Ouvi dizer que Nero era um imperador de uma cidade chamada Roma e que era meio maluco, até mandou deitar fogo à cidade.

Eu gostava que me tivessem posto o nome de Silvestre, que era um gato dos desenhos animados, ou Félix que era muito engraçado, ou então, Risonho que era aquele gato da história da Alice no País das Maravilhas que desaparecia e aparecia quando menos se esperava e é o que eu gostava muitas vezes de fazer.

Ouvi o Francisquinho que é o menino lá de casa, a dizer que esse gato, o Risonho, vivia num país em que a rainha gostava de cortar cabeças, e eu que gosta tanto da minha cabeça não gostava de viver nesse país. Mas o Francisquinho por vezes quer fazer de rainha, porque anda atrás de mim a ver se me agarra para me fazer maldades, sei lá, se calhar quer cortar a minha cabeça.

O telhado é o sítio onde eu gosto de estar, a lamber as minhas patinhas e lavar o meu pêlo, ao sol, rolar pelas telhas, andar atrás dos passarinhos que aparecem por lá, ou então dormir uma boa soneca.

Só não gosto quando aparece por lá o Farrusco que é um gato vadio, preto; dizem que o gato preto dá azar e olhem que é verdade, eu que o diga. Tem a mania que é um valentão e vem exibir-se para a gata do nosso vizinho, uma gata persa, lindíssima, com um pêlo que é um deslumbramento. Ela até não lhe liga nada, mas para chamar a atenção, ele desafia-me para uma luta, e eu não posso fazer má figura na presença daquela gata. Atiramo-nos um ao outro, e é pêlos pelo ar, arranhadelas a torto e a direito que quando acabamos a luta, estamos tão feios, tão feios, que a gata foge de nós a sete patas.

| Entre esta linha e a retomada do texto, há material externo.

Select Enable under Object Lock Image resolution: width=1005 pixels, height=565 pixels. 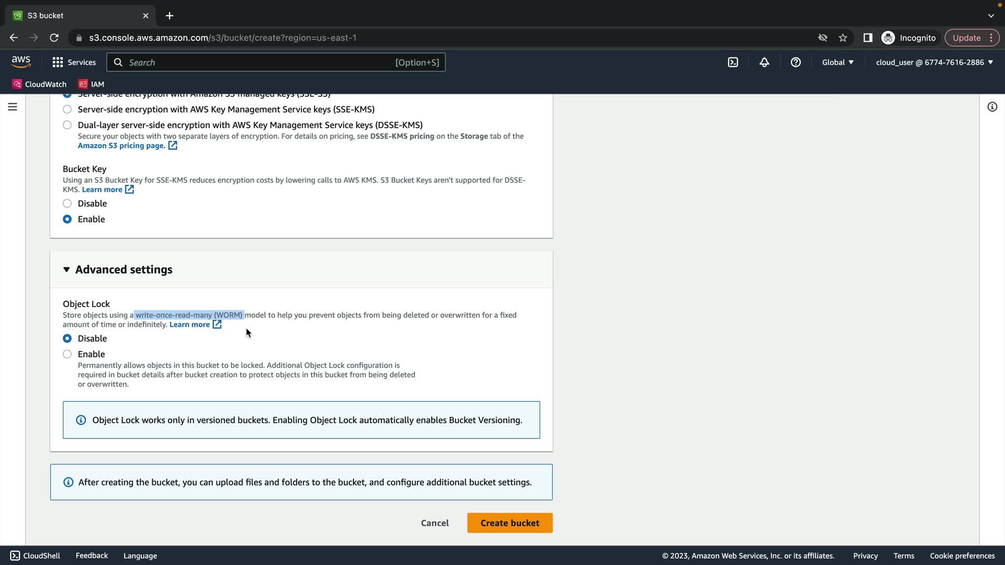click(x=68, y=354)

Há dias em que nós, os gatos, passamos muito mal, quando as pessoas andam zangadas, discutem, e nós os pobres animais é que sofremos. Quando na semana passada, o meu dono ralhou ao filho e deu-me uma sapatada, ainda estou para perceber a razão, fui para a beira do Francisquinho, rocei-me por ele e lambi-lhe as mãos e ouvi a minha dona dizer que eu só faltava falar.

Outra coisa que eu não percebo, é porque dizem que eu sou siamês. A minha mãe sempre me disse que eu nasci na dispensa, num cantinho atrás do saco das batatas, sobre jornais velhos, que ela achou ser um sítio muito quentinho para eu nascer, por isso eu sou português.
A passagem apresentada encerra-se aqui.